Kon Hoshi 4/11/04 . chapter 1
so sad. : (
Senkellia 7/18/02 . chapter 1
Ohh, thanks, Candy...I really liked that one!
Aurelia Lothlorien 1/12/02 . chapter 1
eeeep...dark but well written. I'm glad that you've showed that there's more tp malon than meets the evil. *shudder* the scary part is, things like that happen in real life alot. i think i'll go read "sporradicaly evil sponges" now, or something humorous, or mushy... but good work. Just a little dark though- but that is what you said..
Tatsutahime 11/26/01 . chapter 1
O_o Holy crap that was dark, gotta go read Super Smash Bros. humor, or Outlaw Star... the story makes me want to go kick Ingo's sorry ass, but since I can't, I'll hex him, 'Petrificus Totalus!' wait a minute, thats the full body-bind, my mistake... Pretty good story though...
Wicked Fairy 7/21/01 . chapter 1
*applauds* Very well-written, an awesome concept!
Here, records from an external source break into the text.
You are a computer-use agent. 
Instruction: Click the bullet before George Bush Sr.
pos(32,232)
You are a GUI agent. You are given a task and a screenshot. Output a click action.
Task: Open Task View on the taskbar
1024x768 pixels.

The game doesn't really show much about Malon's true feelings, but that's what imagination is for :) I've always felt like she was a very deep character w/ a sorta shrouded storyline. But I like mysterious characters.
Chaotic Serenity too lazy to sign in 5/15/01 . chapter 1
A rather intriguing look into the minds of the true Zelda characters. It's always a wonder as to what humiliating and debilitating experiences Malon went through while under Ingo's rule, and I think you may have buttoned it down (excuse the epression) rightly so. Don't be so distressed when you integrate something dark into your work; dark fics are usually more truthful in a realistic sense. However, back to criticism. You need to use more detail in your work, and at times, though I can understand the fic is someone's thoughts, the flow of sentence structure needs to improve. It's very confusing at times when you try to follow the route her thoughts are taking. Go back over it with the eye of a reader (as in someone who doesn't know what you were trying to say) and you'll see what I mean. Also, you need to watch your grammar and spelling just a bit. A wonderful fic; you just need a little work.
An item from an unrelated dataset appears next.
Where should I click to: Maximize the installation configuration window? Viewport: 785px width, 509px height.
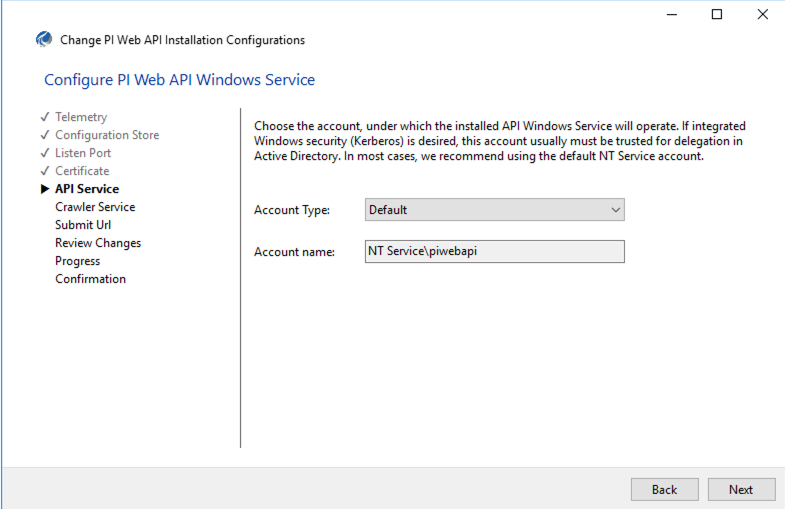(716, 14)
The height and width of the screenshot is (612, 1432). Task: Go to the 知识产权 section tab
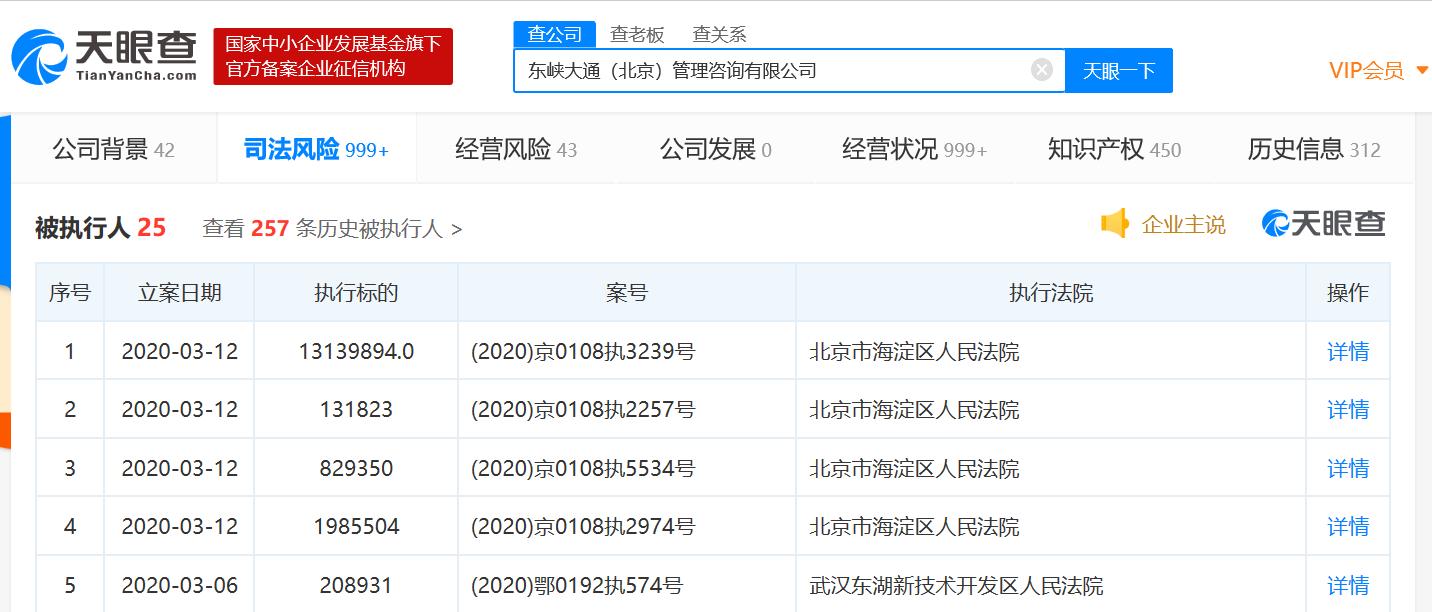(1113, 150)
ToniaMoon 5/11/01 . chapter 1
Oh dear. o_o; That was peculiar. Ah well. :P Makes me respect Malon more, anyhow.
LinkyBoy 3/28/01 . chapter 1
disgusting! uhhh...please, PLEASE, write nicer stories!
oni-link4321 3/25/01 . chapter 1
man that was dark i mean i have read some dark stories but that was dark
Venus8 3/23/01 . chapter 1
...

(Sorry, I forgot to add it to my favs! Love this fic.)
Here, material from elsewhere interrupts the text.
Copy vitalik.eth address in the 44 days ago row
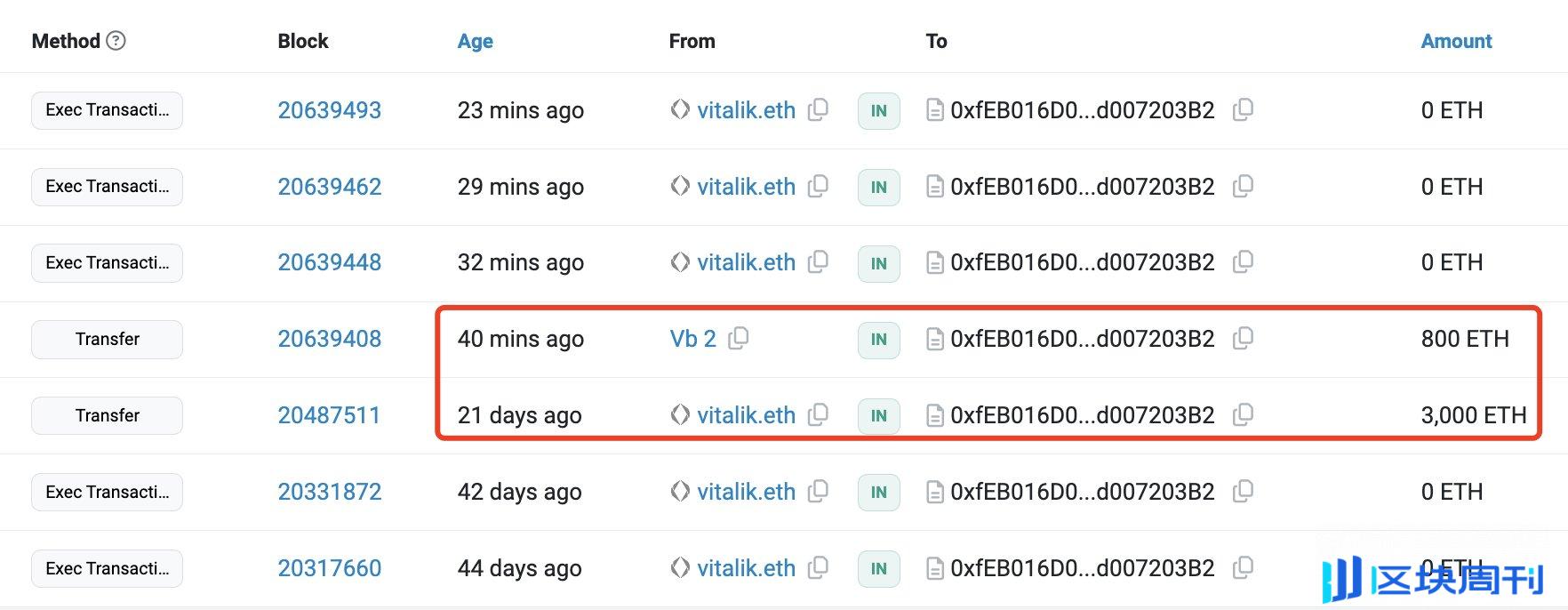tap(819, 568)

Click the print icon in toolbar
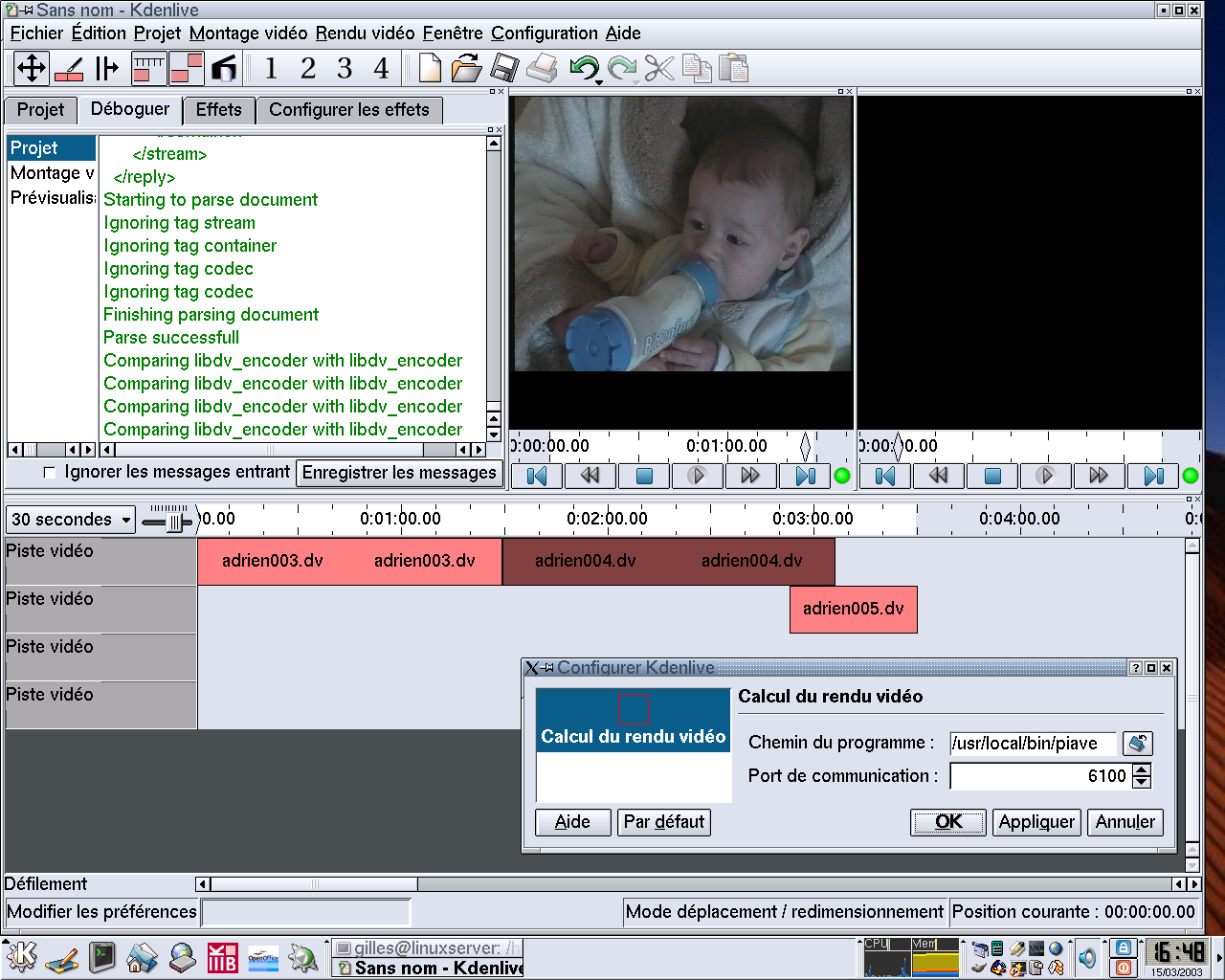pyautogui.click(x=542, y=69)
Seimei 3/11/01 . chapter 1
I like the way you write. You remind me of myself when I write (although I don't always write about that kind of stuff _) I hate it when people pass Malon off as a ditz. I mean, when I was playing the game for the first time, it never occurred to me that she was a ditz, or that she was shallow. _ I've always thought there was more to her than meets the eye. And even though she does laugh a lot, that doesn't mean she's a ditz. Maybe she just liked to flirt with cute little 10 year old boys in green hats! _ I know I would!
Venus8 3/7/01 . chapter 1
That was good...VERY dark... _
Senira 2/27/01 . chapter 1
Oh wow...that was really good. It's true, people usually do look at Malon as such a happy person. And I never really did think about what must have been going on between Ingo and Malon when Talon left...very well done. I thouroughly enjoyed it.